In the previous article we looked at so-called ‘wet’ underfloor heating. This is where a boiler heats water, and this water dissipates its heat via a loop of piping installed under a floor.

 

However, there is ‘dry’ underfloor heating also. This is electric. The first advantage electric has over ‘wet’ is installation cost. Primarily it can even be installed by any competent diy-er. However, final connection and checks must be undertaken by someone competent and qualified to do so.

 

The diy installation cost can be as little as £250 for a 6.25m2 room. This would represent a whole-house cost for a typical 4-bed roomed home for around £2500 (plus the costs of hot water heating) and is quite a bit less than a comparable gas/radiator heating system. And to be fair to the electric UFH against a gas/radiator system, the electric UFH is going to be time and temperature controlled for this £2500, whereas the gas/radiator system would cost a lot more than that to control to the same degree!

 

Electric underfloor heating also scores more points on maintenance. There isn’t any! With a conventional ‘wet’ system annual servicing of the boiler will have to take place in addition to the inevitable breakdown of components of the system. With electric this is not usually a problem.

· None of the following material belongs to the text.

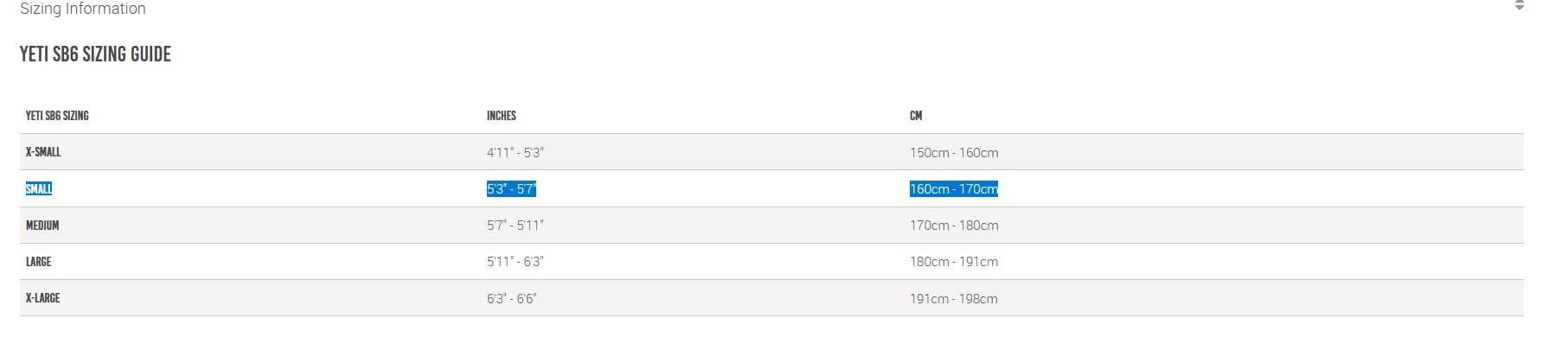Screen dimensions: 1568x350
Task: Click the highlighted SMALL size label
Action: pyautogui.click(x=39, y=188)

I well remember the truly awful electric underfloor heating of council properties during the 1960s. The cables seemed to become brittle and it had a high failure rate. Since it was buried within the concrete screed this was a considerable problem. Modern cables and matting systems are usually guaranteed for 10 years - one manufacturer offers a 15 year guarantee on its ‘ribbon‘ or ‘foil’ type. Consumers could expect a greater period of durability.

 

One disadvantage of an ordinary electric system is that a latex layer has to be applied over the top of the cable or matting before a laminated wood or tile floor is added. This is unfortunate. However, there are systems that use a ‘roll-out’ ribbon-type or foil heat emitter which allows flooring such as laminated wood to be directly applied. This is highly convenient and relatively inexpensive.

 

Most electric systems also utilise a sensor within the flooring to regulate heat output. This is connected to an air thermostat controller fitted to the wall about 1.5 metres up from the floor. The system should be connected to a residual current circuit breaker. This will cut the power if the system is ‘shorted’.

 

An electric underfloor heating system can either use cables or matting (with cable attached) or the ribbon/foil type. In floors that will be concreted over and/or tiled then a cable is usually used. This is simply laid in a continuing loop across the floor. Under ceramic tiles a mat version of the cable can be used which makes installation somewhat easier.

 

Under laminated flooring or even carpets then a matting system is used, or again, preferably, the ribbon/foil type. As with wet systems care should be taken with the thickness of carpets. It’s also important to check with your manufacturer that your electric system is suitable for wood or carpets - some are not. Indeed, one well-known system is ONLY suitable for tiles.

 

Control of the system can be by a thermostatic timer. This means that each room will be individually controlled for temperature and on/off times. This then is almost perfect heating control. If you want to make it completely perfect then a frost stat can be fitted somewhere usually cool (like the kitchen) or even outside. This will have to be connected to a pilot wire that is in touch with every air stat in the home. When activated it can override your time settings and - room temperature allowing - bring your heating on. Obviously, this is primarily a job for an electrician. But modern thermostat controllers allow a nightime level of heat to be set - this acts as a frost stat.

 

Whether your project is renovation or new build it is imperative that the ground beneath the system is well insulated.  The minimum level should be 6mm of Palziv for ribbon type heat emitters. Use thicker (10mm) of a tile-backer board or dedicated insulation board like Depron for other types. However, realistically, the thicker the better. Depron is well-regarded.